Rated: T

Genre: Drama, Romance

SasuSaku

Disclaimer: Masashi Kishimoto


Banyak orang yang berpendapat bahwa aku adalah gadis paling beruntung. Memiliki seorang ayah yang merupakan direktur utama di suatu perusahaan fashion terkenal, juga ibu yang bermata pencaharian sebagai model papan atas sebuah merk tersohor–tentunya milik ayahku. Aku juga memiliki seorang kakak lelaki dengan kapasitas otak diatas rata-rata. Kini ia sedang menuntut ilmu di sebuah negara di bagian utara eropa.

Oh ya alih-alih sekedar informasi, keluargaku jarang atau bahkan tidak pernah diterpa kabar miring. Seumur hidup, aku tak pernah mendapati foto Ibuku tertempel di deadline majalah infotainment atau menjadi berita utama pada sebuah acara gossip terkenal yang sering membahas skandal para selebriti. Kuulangi sekali lagi, TIDAK PERNAH!

Tapi tahukah kau akan kenyataannya?

Rasanya tak ada hari bagiku tanpa mendengarkan suara-suara bising dari ruang kerja ayah. Entah itu berasal dari lampu meja yang sengaja Ibu lemparkan ke lantai, cangkir terjatuh, atau bahkan teriakan nyaring Ibu. Semua itu selalu kudengar sejak aku berumur 7 tahun. Jika dihitung-hitung, sepertinya sudah hampir 10 tahun telingaku terbiasa mendengar semua itu.

Keluarga harmonis?

Aku hampir tersedak saat membaca sebuah majalah yang memuat tentang seluk beluk keluarga kami.
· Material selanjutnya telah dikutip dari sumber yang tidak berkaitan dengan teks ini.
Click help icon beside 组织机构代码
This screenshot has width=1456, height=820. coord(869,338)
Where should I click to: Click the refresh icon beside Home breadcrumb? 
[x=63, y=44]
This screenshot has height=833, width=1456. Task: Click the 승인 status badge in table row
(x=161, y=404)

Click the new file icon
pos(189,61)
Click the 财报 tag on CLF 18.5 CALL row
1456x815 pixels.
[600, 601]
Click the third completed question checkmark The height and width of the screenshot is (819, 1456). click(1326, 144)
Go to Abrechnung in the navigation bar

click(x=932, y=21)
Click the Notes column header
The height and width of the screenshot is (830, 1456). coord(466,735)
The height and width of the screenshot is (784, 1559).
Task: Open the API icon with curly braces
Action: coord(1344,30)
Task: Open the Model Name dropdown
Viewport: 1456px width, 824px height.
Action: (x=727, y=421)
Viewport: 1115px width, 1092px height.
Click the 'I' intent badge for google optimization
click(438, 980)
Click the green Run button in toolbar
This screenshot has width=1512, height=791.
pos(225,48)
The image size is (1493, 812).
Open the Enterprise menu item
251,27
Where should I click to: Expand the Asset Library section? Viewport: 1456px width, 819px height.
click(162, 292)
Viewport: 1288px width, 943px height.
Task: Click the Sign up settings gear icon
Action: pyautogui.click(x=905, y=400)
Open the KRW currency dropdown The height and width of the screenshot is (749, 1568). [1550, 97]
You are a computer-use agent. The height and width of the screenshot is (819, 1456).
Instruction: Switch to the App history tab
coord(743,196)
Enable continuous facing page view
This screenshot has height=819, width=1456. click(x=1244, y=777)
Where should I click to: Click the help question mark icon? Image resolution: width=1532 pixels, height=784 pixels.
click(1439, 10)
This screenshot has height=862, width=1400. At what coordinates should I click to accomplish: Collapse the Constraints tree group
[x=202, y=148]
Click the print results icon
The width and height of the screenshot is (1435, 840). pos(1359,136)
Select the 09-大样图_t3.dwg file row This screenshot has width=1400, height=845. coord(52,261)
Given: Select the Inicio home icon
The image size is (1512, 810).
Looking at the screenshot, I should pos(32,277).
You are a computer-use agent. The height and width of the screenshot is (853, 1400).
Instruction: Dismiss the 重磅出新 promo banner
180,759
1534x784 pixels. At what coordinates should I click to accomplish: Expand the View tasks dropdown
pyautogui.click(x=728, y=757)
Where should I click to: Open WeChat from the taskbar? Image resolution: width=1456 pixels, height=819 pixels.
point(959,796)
Apakah peristiwa adu mulut setiap tengah malam dapat disebut sebagai keluarga harmonis? Aku bahkan tertawa terbahak saat membaca artikel tersebut yang menyebutkan bahwa diriku sebagai gadis paling ceria serta beruntung menurut votting di kalangan para siswi SMA tahun lalu.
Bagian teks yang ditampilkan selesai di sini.